00:00Cette libération, c'est d'abord une victoire de la diplomatie.
00:16Cette libération, fruit d'une méthode faite de respect et de calme.
00:21C'est le fruit d'efforts constants de la France et d'une méthode faite de respect, de calme et d'exigence.
00:30On a été, si j'ose dire, assez gentil. On a tendu la main à l'Algérie. Qu'a-t-on eu en retour ?
00:42Donc il faut aujourd'hui ce rapport de force.
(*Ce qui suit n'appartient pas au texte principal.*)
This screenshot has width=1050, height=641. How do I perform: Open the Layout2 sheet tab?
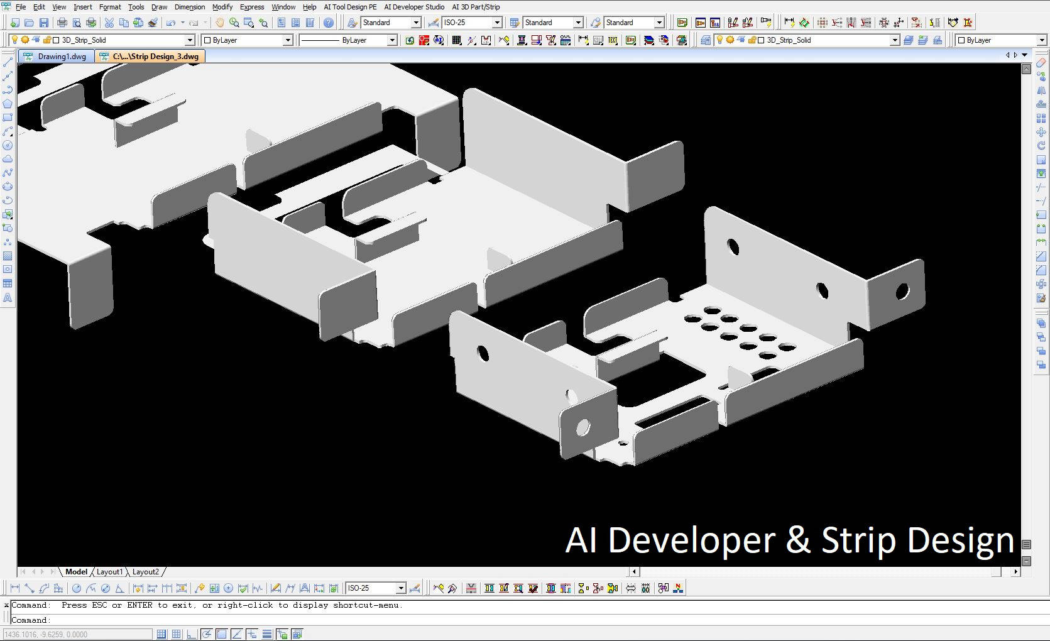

00:45Ce qu'on voit, c'est que la politique de non-contact avec l'Algérie, entre Paris et Alger, est à la fois inefficace et à certains égards met en risque notre pays.
00:55Pourquoi ? Parce que derrière, il y a un certain nombre d'enjeux qu'on n'arrive pas à relever, auxquels on n'arrive pas à répondre quand on est dans cette politique de non-contact.
01:07C'est un désaveu cinglant pour les partisans de la méthode forte, de la brutalité et de l'invectif qui ne conduisent à rien.
01:13Là, vous parlez de Bruno Retailleau.
01:15Non, je parle de tous ceux que j'entends, y compris aujourd'hui, après la libération de Bohème sans salle,
01:21qui continuent de minimiser le rôle de la France et de sa diplomatie dans cette libération.